» **TEXTE DE L'EXERCICE**:
────────
L’origine de l’affaire remonte en 1997. Cette année-là, au mois de janvier, dans le cadre des travaux préparatoires au schéma de mise en valeur de la mer (SMVM), la Sogreah, à la demande la commune de Lège-Cap-Ferret, établit un rapport intitulé « Diagnostic de l’évolution du littoral sur la face orientale de la flèche du Cap-Ferret. » Ses deux rédacteurs, Alain Ferral et Jacques Viguier, affirment que sans les ouvrages édifiés par Benoît Bartherotte, le trait de côte aurait reculé de 50 à 80 mètres.
Quatre ans plus tard, au mois de juillet 2001, moment où s’ouvre l’enquête publique relative au plan de prévention des risques littoraux (PPRL) du Cap-Ferret, une note de présentation de la Sogreah figure au dossier. Mais qu’elle n’est pas la surprise de Benoît Bartherotte lorsqu’il découvre qu’elle fait référence à une soi-disant étude de décembre 1997 où il était indiqué que ses digues étaient « totalement inopérantes ». À quelques mois d’intervalle, la Sogreah aurait donc affirmé tout et son contraire. De quoi être troublé.
Furieux, Benoît Bartherotte indique sur le registre ouvert au public qu’il s’agit d’un faux et qu’il va déposer plainte. Quelques mois plus tard, la note sera revue, sans doute au terme d’une réunion au Ferret à laquelle participait le préfet Christian Frémont, aujourd’hui décédé. Lorsque sort fin 2001 l’arrêté préfectoral qui valide le PPRL, la note de présentation jointe renvoie à nouveau à la première étude, celle de janvier 1997. Mais pour Benoît Bartherotte, le mal est fait. Il est en zone rouge.
Le document litigieux établi par Marc Giroussens ne lui a pas permis d’obtenir la constructibilité promise oralement quelques années plus tôt par le sous-préfet en contrepartie de la construction de sa guide. Or c’est en louant à des estivants fortunés des maisons en bois que cet ancien directeur d’une maison de haute couture finance le ballet des camions qui déversent en permanence pierre et gravats au fond de l’eau.
────────
» **CONSIGNES**:
A - Recopiez le passage du texte de l'exercice qui va de « Furieux, Benoît Bartherotte » jusqu'à « en zone rouge. ».
B - Indiquez si chacune des affirmations suivantes concorde avec le texte de l'exercice, en répondant par oui ou par non et en citant les mots du texte qui tranchent.
(i) Le rapport de janvier 1997 a été établi à la demande de la commune de Lège-Cap-Ferret.
(ii) L'enquête publique relative au PPRL du Cap-Ferret s'ouvre en juillet 2001.
(iii) L'arrêté préfectoral qui valide le PPRL sort en 1997.
C - D'après les rédacteurs du rapport cité dans le texte de l'exercice, de combien le trait de côte aurait-il reculé sans les ouvrages édifiés par Benoît Bartherotte ?

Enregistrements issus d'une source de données
────────
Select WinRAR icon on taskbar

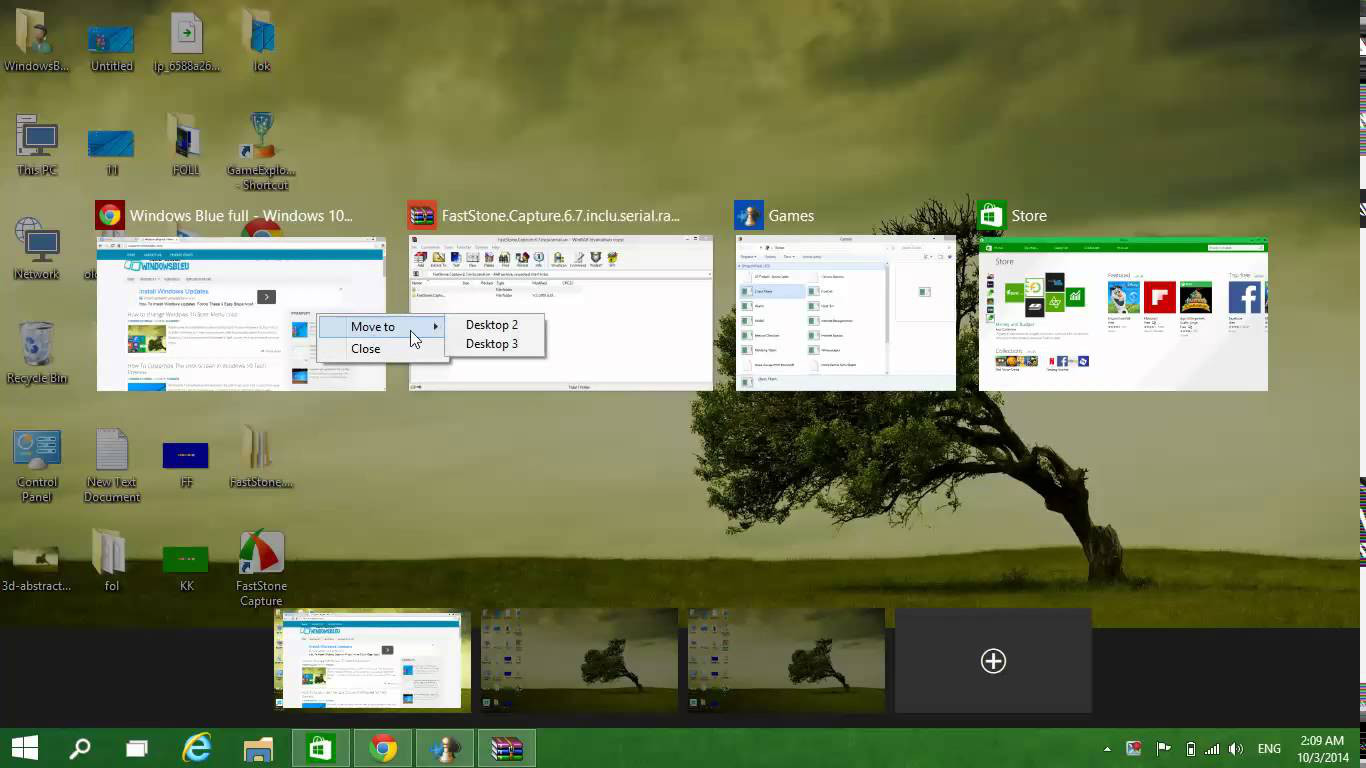pyautogui.click(x=506, y=748)
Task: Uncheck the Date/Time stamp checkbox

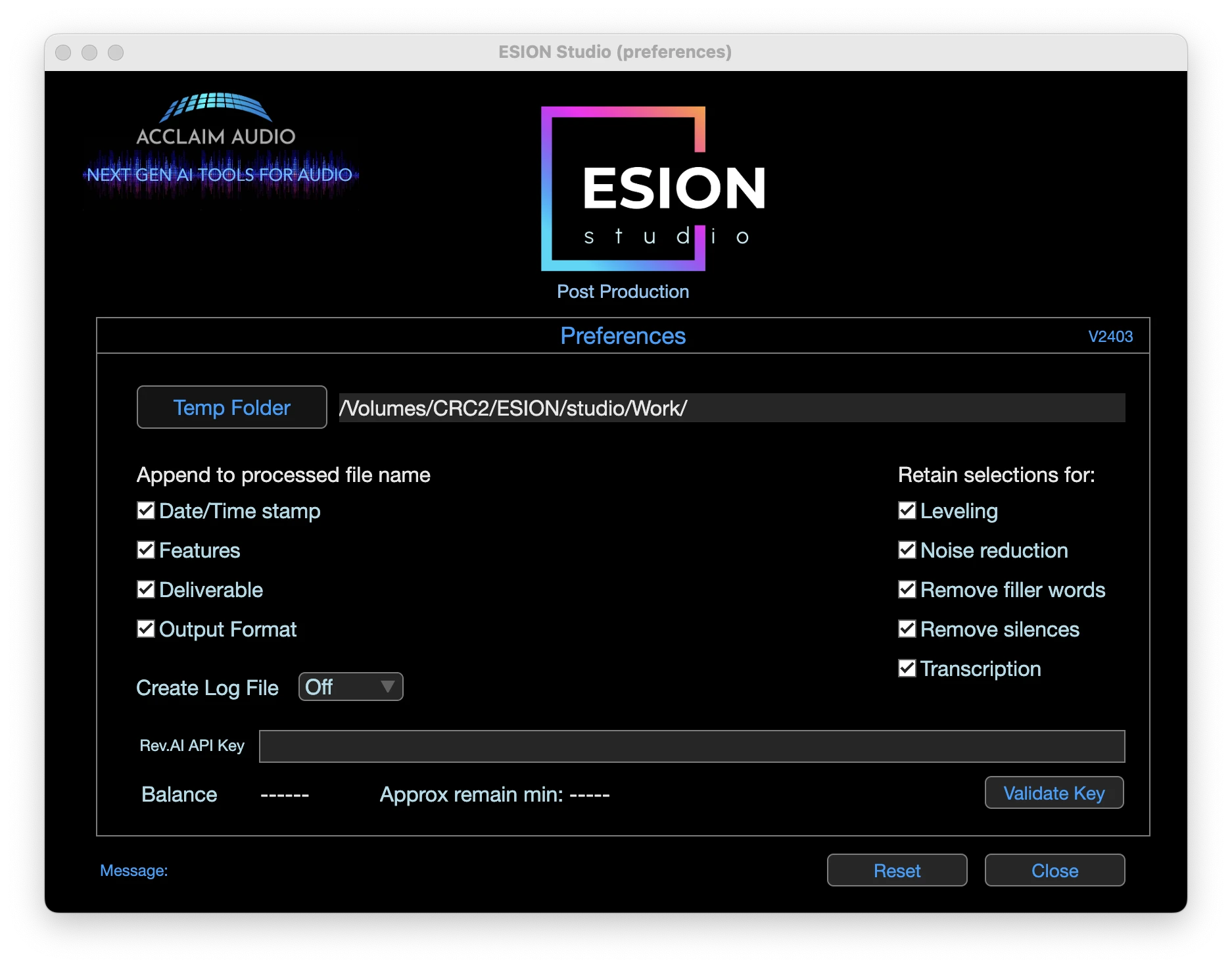Action: pyautogui.click(x=146, y=511)
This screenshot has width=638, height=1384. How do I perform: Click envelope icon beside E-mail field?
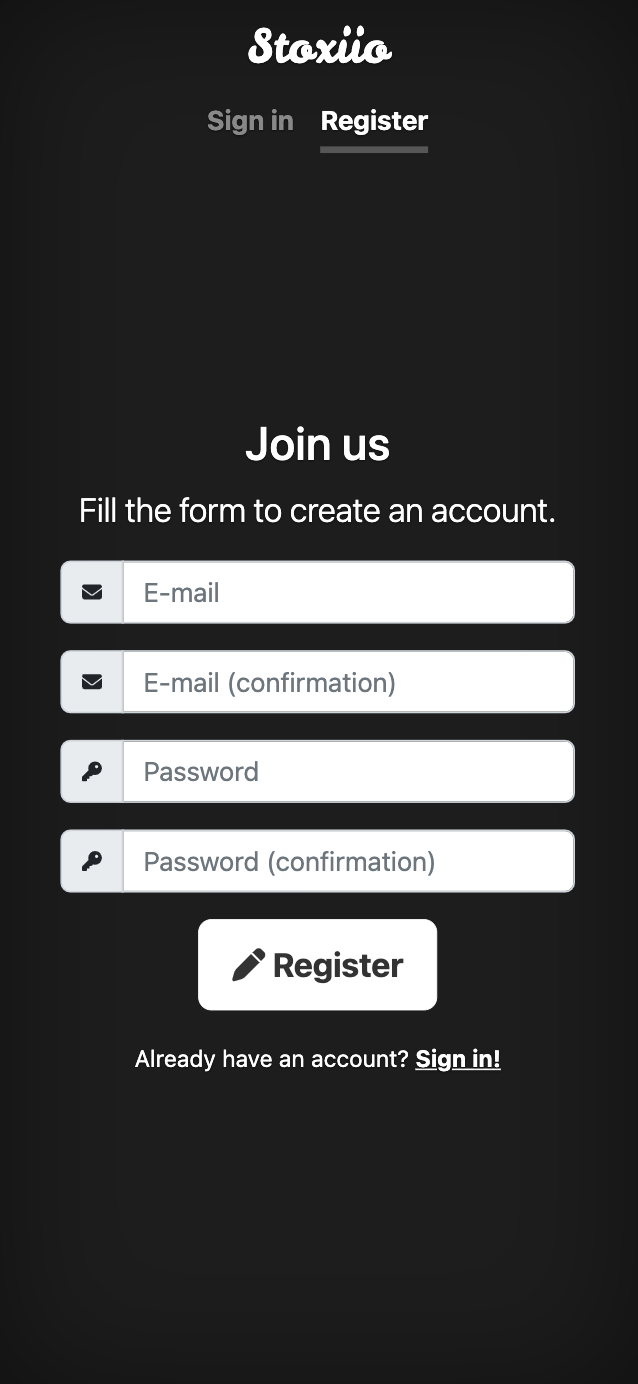point(92,593)
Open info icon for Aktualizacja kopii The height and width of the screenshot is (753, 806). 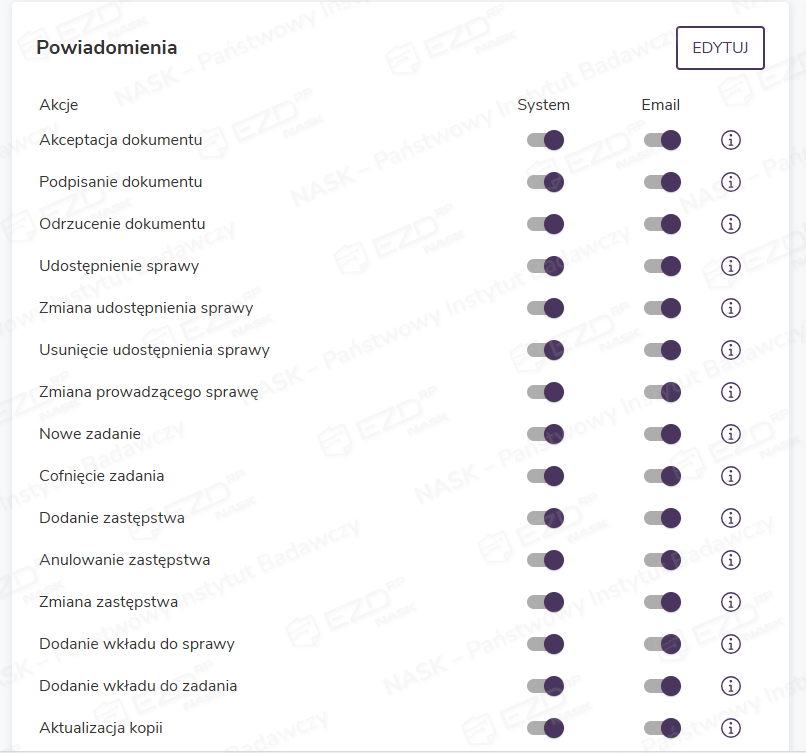click(x=730, y=728)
────────
» **CORRIGÉ**:
A -
Furieux, Benoît Bartherotte indique sur le registre ouvert au public qu’il s’agit d’un faux et qu’il va déposer plainte. Quelques mois plus tard, la note sera revue, sans doute au terme d’une réunion au Ferret à laquelle participait le préfet Christian Frémont, aujourd’hui décédé. Lorsque sort fin 2001 l’arrêté préfectoral qui valide le PPRL, la note de présentation jointe renvoie à nouveau à la première étude, celle de janvier 1997. Mais pour Benoît Bartherotte, le mal est fait. Il est en zone rouge.

B -
(i) Oui : « la Sogreah, à la demande la commune de Lège-Cap-Ferret, établit un rapport »
(ii) Oui : « au mois de juillet 2001, moment où s’ouvre l’enquête publique relative au plan de prévention des risques littoraux (PPRL) du Cap-Ferret »
(iii) Non : « Lorsque sort fin 2001 l’arrêté préfectoral qui valide le PPRL »

C - De 50 à 80 mètres.